- Provided entries
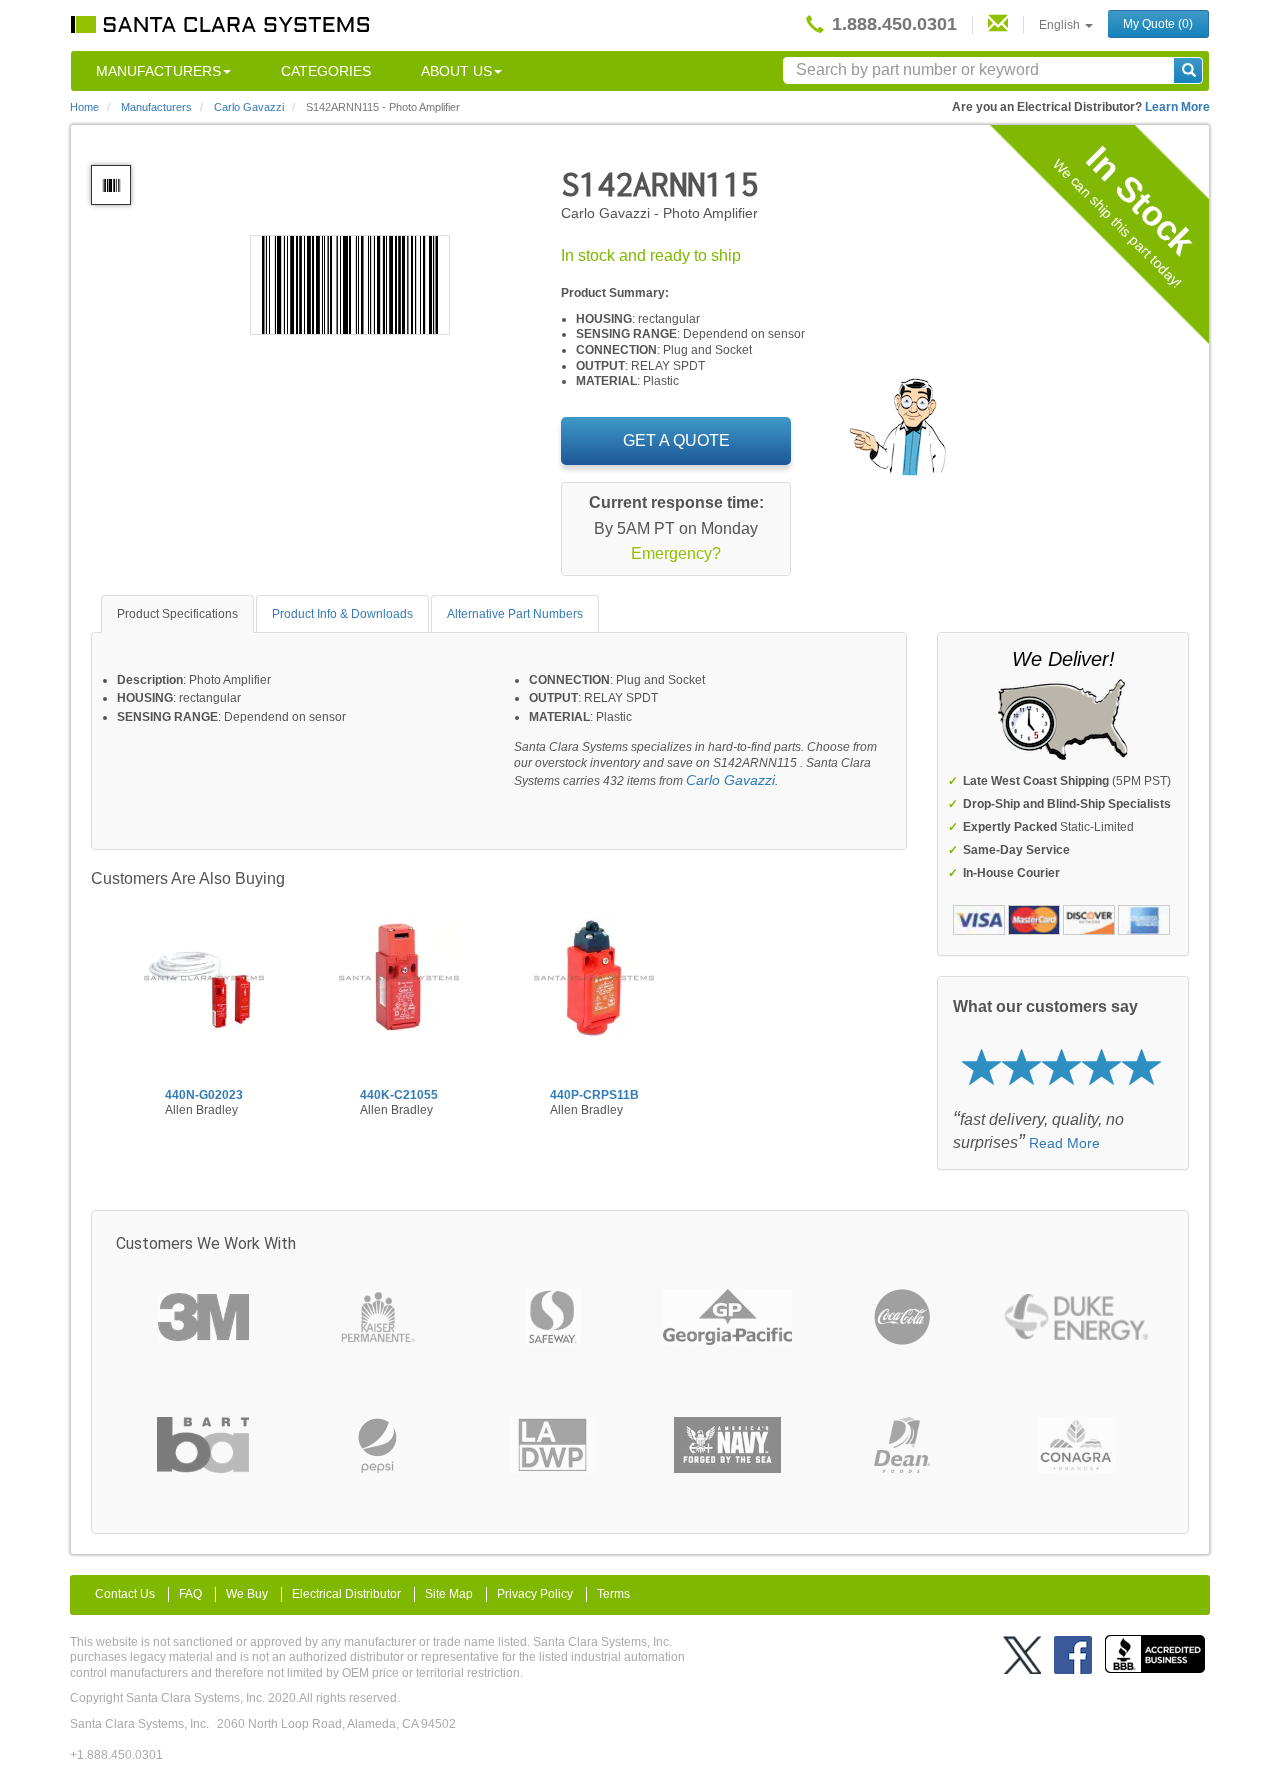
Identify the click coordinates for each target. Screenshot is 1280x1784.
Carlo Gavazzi (730, 780)
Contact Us (125, 1594)
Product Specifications (177, 614)
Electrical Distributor (346, 1594)
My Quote (1158, 24)
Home (84, 107)
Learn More (1177, 107)
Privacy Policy (535, 1594)
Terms (613, 1594)
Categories (326, 71)
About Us (456, 71)
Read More (1064, 1143)
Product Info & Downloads (342, 614)
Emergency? (676, 553)
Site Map (449, 1594)
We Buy (247, 1594)
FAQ (190, 1594)
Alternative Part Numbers (515, 614)
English (1061, 25)
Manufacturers (158, 71)
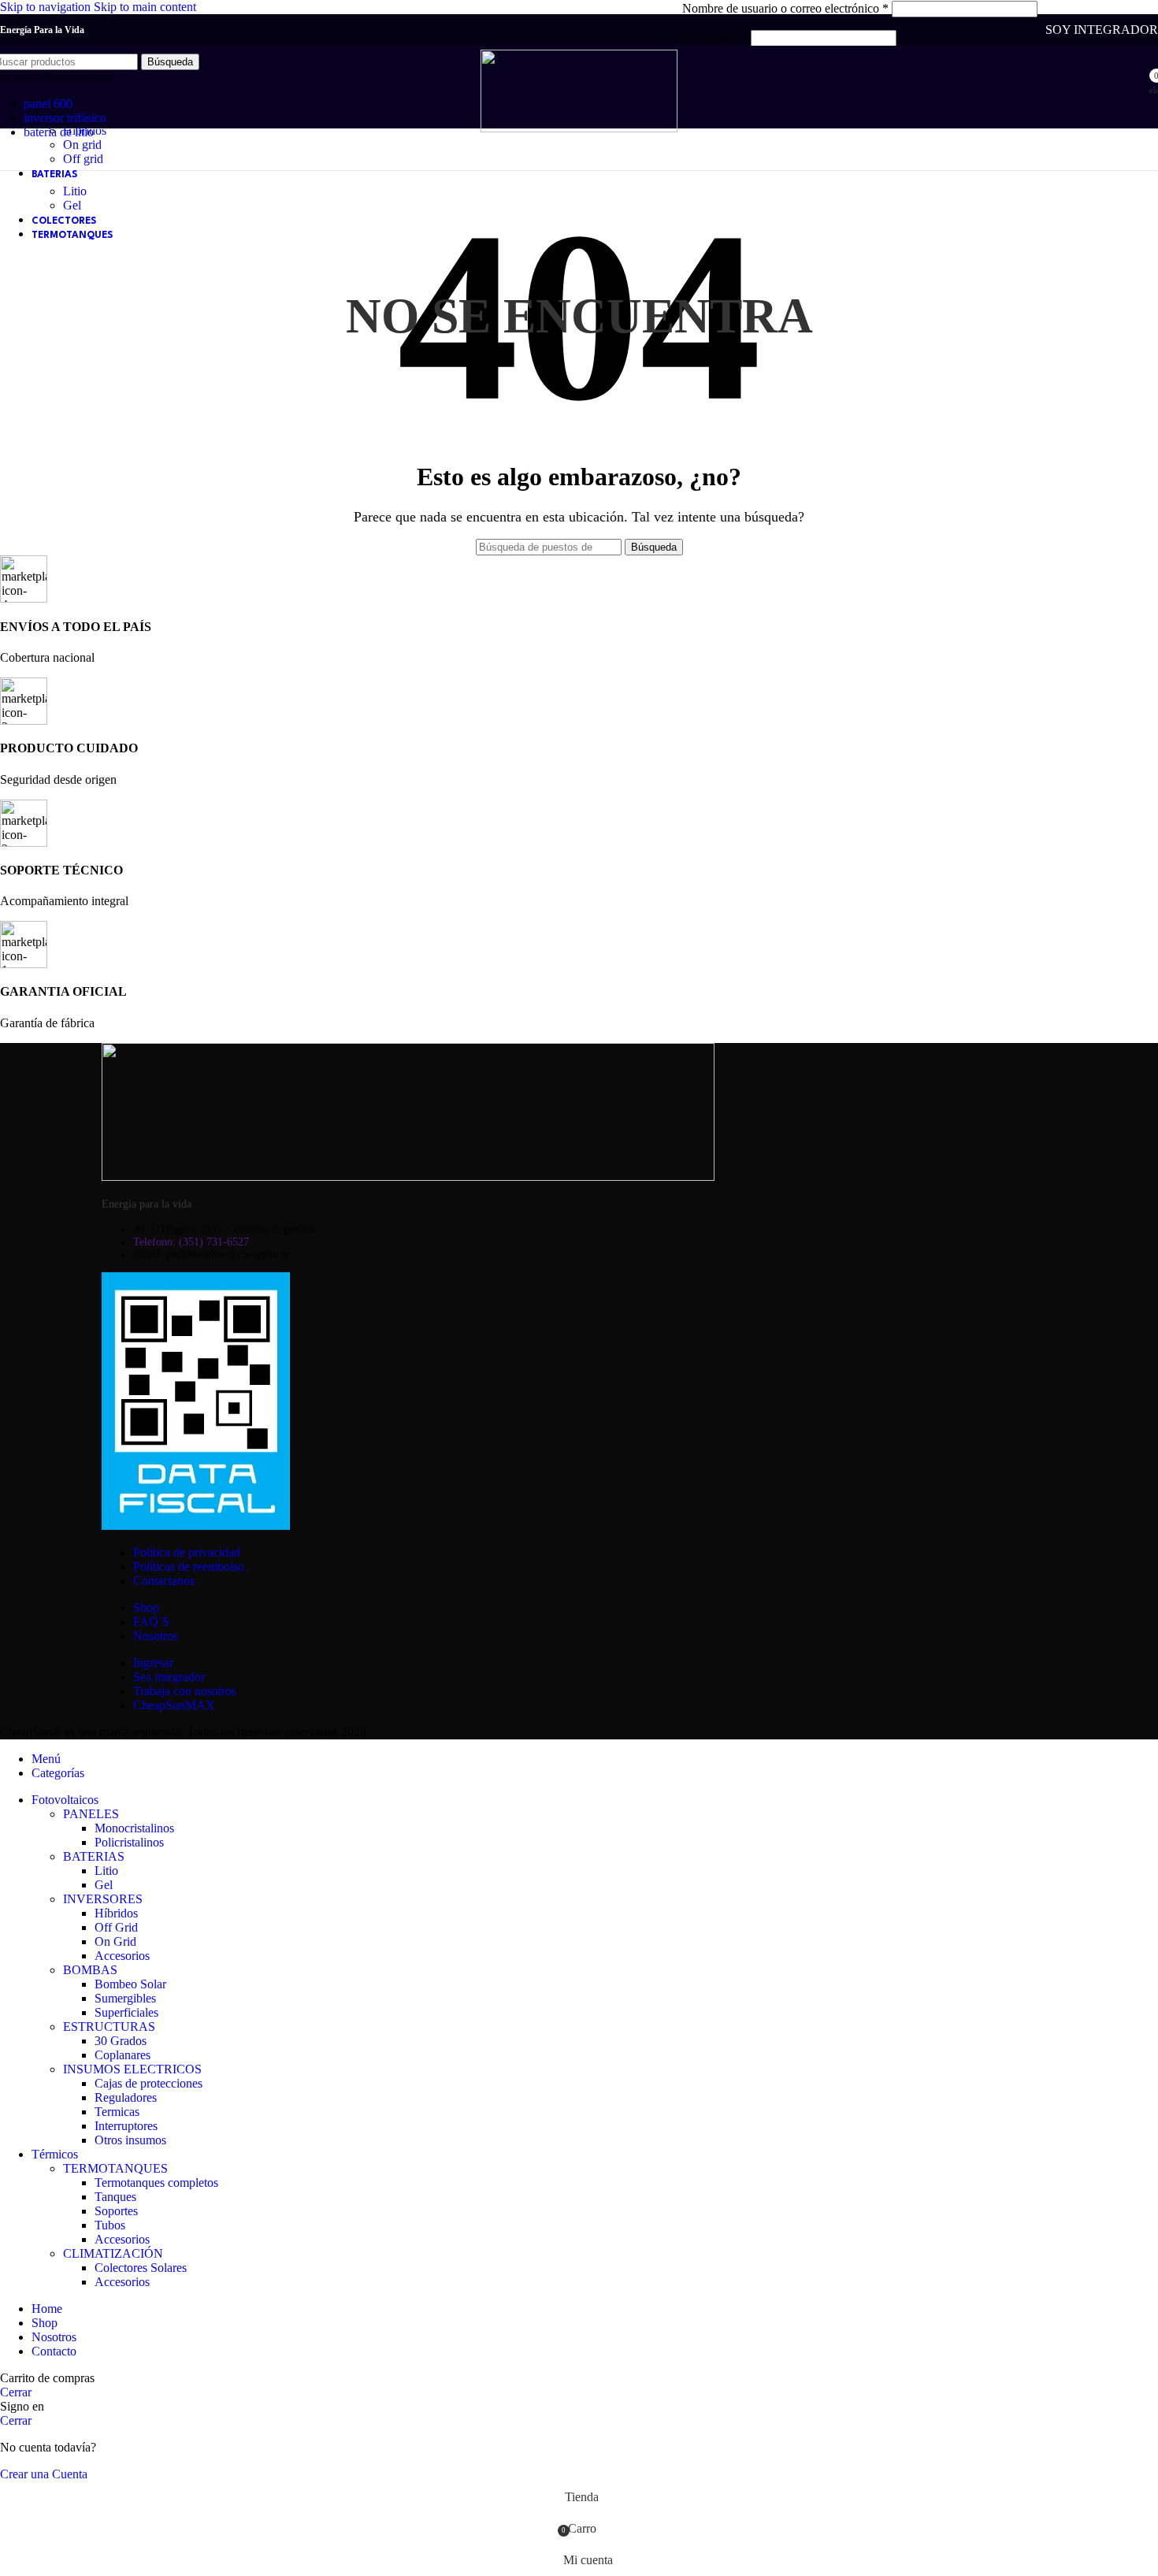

- The task
A word-for-word copy of the material is required; pictures stay out of it.

- Solution to the exercise
Identify the click coordinates for each target. Screenshot is 1280x1784.
Carlo Gavazzi (730, 780)
Contact Us (125, 1594)
Product Specifications (177, 614)
Electrical Distributor (346, 1594)
My Quote (1158, 24)
Home (84, 107)
Learn More (1177, 107)
Privacy Policy (535, 1594)
Terms (613, 1594)
Categories (326, 71)
About Us (456, 71)
Read More (1064, 1143)
Product Info & Downloads (342, 614)
Emergency? (676, 553)
Site Map (449, 1594)
We Buy (247, 1594)
FAQ (190, 1594)
Alternative Part Numbers (515, 614)
English (1061, 25)
Manufacturers (158, 71)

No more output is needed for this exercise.